What you produce should match the records exactly, line for line.

▶ THE INPUT
○ ○ ○

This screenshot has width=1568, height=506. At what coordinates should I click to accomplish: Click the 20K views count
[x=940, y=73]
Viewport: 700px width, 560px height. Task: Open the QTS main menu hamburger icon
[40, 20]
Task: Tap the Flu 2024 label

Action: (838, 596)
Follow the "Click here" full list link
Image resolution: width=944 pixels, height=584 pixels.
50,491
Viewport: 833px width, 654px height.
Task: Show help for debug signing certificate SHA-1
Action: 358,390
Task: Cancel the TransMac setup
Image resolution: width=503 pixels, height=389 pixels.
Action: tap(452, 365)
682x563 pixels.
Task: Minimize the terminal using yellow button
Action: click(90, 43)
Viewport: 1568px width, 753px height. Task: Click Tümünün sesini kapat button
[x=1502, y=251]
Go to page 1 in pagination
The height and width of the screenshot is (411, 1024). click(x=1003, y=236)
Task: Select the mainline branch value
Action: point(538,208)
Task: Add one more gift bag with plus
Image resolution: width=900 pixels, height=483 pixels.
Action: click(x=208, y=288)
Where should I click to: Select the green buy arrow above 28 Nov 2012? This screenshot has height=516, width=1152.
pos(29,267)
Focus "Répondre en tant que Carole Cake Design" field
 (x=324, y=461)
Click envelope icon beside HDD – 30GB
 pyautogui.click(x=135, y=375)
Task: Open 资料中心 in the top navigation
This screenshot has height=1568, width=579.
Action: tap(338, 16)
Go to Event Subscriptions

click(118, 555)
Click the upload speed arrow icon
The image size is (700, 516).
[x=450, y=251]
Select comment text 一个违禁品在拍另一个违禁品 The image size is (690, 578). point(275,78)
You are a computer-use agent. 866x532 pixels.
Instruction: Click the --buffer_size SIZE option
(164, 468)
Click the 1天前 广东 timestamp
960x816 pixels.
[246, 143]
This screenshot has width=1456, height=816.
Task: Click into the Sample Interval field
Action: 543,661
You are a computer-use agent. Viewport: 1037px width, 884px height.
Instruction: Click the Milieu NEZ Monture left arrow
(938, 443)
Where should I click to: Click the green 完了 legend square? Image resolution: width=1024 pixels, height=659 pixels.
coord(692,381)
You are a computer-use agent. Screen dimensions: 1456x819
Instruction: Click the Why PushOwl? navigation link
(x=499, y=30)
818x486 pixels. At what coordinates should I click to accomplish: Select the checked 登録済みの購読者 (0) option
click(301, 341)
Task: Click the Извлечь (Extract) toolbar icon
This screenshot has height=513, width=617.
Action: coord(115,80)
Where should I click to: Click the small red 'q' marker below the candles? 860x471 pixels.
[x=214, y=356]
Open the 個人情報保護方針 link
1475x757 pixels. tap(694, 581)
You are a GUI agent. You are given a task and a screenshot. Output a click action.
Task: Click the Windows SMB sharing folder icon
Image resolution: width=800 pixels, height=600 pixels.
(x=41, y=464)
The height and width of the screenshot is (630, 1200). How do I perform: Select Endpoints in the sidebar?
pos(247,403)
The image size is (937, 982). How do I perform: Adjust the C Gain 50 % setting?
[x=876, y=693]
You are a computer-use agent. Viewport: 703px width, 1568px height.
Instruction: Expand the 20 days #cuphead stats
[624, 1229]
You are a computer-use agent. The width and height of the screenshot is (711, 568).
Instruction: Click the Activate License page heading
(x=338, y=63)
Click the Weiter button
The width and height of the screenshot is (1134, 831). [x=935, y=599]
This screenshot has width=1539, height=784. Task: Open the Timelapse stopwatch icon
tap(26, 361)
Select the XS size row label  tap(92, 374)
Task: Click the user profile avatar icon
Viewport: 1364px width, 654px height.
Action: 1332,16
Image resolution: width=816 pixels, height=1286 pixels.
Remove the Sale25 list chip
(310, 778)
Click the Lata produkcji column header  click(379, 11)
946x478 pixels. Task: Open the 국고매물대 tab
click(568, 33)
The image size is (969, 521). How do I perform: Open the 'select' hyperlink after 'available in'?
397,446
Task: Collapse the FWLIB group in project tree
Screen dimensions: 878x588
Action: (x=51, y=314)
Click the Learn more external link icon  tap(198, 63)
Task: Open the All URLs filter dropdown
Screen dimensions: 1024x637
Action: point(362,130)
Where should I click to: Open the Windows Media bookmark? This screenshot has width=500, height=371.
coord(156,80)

○ ○ ○

▶ ANSWER SECTION
This screenshot has width=1568, height=506. At what coordinates should I click to accomplish: Click the 20K views count
[x=940, y=73]
Viewport: 700px width, 560px height. Task: Open the QTS main menu hamburger icon
[40, 20]
Task: Tap the Flu 2024 label

Action: (838, 596)
Follow the "Click here" full list link
Image resolution: width=944 pixels, height=584 pixels.
50,491
Viewport: 833px width, 654px height.
Task: Show help for debug signing certificate SHA-1
Action: 358,390
Task: Cancel the TransMac setup
Image resolution: width=503 pixels, height=389 pixels.
Action: tap(452, 365)
682x563 pixels.
Task: Minimize the terminal using yellow button
Action: click(90, 43)
Viewport: 1568px width, 753px height. Task: Click Tümünün sesini kapat button
[x=1502, y=251]
Go to page 1 in pagination
The height and width of the screenshot is (411, 1024). click(x=1003, y=236)
Task: Select the mainline branch value
Action: point(538,208)
Task: Add one more gift bag with plus
Image resolution: width=900 pixels, height=483 pixels.
Action: click(x=208, y=288)
Where should I click to: Select the green buy arrow above 28 Nov 2012? This screenshot has height=516, width=1152.
pos(29,267)
Focus "Répondre en tant que Carole Cake Design" field
 (x=324, y=461)
Click envelope icon beside HDD – 30GB
 pyautogui.click(x=135, y=375)
Task: Open 资料中心 in the top navigation
This screenshot has height=1568, width=579.
Action: tap(338, 16)
Go to Event Subscriptions

click(118, 555)
Click the upload speed arrow icon
The image size is (700, 516).
[x=450, y=251]
Select comment text 一个违禁品在拍另一个违禁品 The image size is (690, 578). point(275,78)
You are a computer-use agent. 866x532 pixels.
Instruction: Click the --buffer_size SIZE option
(164, 468)
Click the 1天前 广东 timestamp
960x816 pixels.
[246, 143]
This screenshot has width=1456, height=816.
Task: Click into the Sample Interval field
Action: 543,661
You are a computer-use agent. Viewport: 1037px width, 884px height.
Instruction: Click the Milieu NEZ Monture left arrow
(938, 443)
Where should I click to: Click the green 完了 legend square? Image resolution: width=1024 pixels, height=659 pixels.
coord(692,381)
You are a computer-use agent. Screen dimensions: 1456x819
Instruction: Click the Why PushOwl? navigation link
(x=499, y=30)
818x486 pixels. At what coordinates should I click to accomplish: Select the checked 登録済みの購読者 (0) option
click(301, 341)
Task: Click the Извлечь (Extract) toolbar icon
This screenshot has height=513, width=617.
Action: coord(115,80)
Where should I click to: Click the small red 'q' marker below the candles? 860x471 pixels.
[x=214, y=356]
Open the 個人情報保護方針 link
1475x757 pixels. tap(694, 581)
You are a GUI agent. You are given a task and a screenshot. Output a click action.
Task: Click the Windows SMB sharing folder icon
Image resolution: width=800 pixels, height=600 pixels.
(x=41, y=464)
The height and width of the screenshot is (630, 1200). How do I perform: Select Endpoints in the sidebar?
pos(247,403)
The image size is (937, 982). How do I perform: Adjust the C Gain 50 % setting?
[x=876, y=693]
You are a computer-use agent. Viewport: 703px width, 1568px height.
Instruction: Expand the 20 days #cuphead stats
[624, 1229]
You are a computer-use agent. The width and height of the screenshot is (711, 568).
Instruction: Click the Activate License page heading
(x=338, y=63)
Click the Weiter button
The width and height of the screenshot is (1134, 831). [x=935, y=599]
This screenshot has width=1539, height=784. Task: Open the Timelapse stopwatch icon
tap(26, 361)
Select the XS size row label  tap(92, 374)
Task: Click the user profile avatar icon
Viewport: 1364px width, 654px height.
Action: 1332,16
Image resolution: width=816 pixels, height=1286 pixels.
Remove the Sale25 list chip
(310, 778)
Click the Lata produkcji column header  click(379, 11)
946x478 pixels. Task: Open the 국고매물대 tab
click(568, 33)
The image size is (969, 521). How do I perform: Open the 'select' hyperlink after 'available in'?
397,446
Task: Collapse the FWLIB group in project tree
Screen dimensions: 878x588
Action: (x=51, y=314)
Click the Learn more external link icon  tap(198, 63)
Task: Open the All URLs filter dropdown
Screen dimensions: 1024x637
Action: point(362,130)
Where should I click to: Open the Windows Media bookmark? This screenshot has width=500, height=371.
coord(156,80)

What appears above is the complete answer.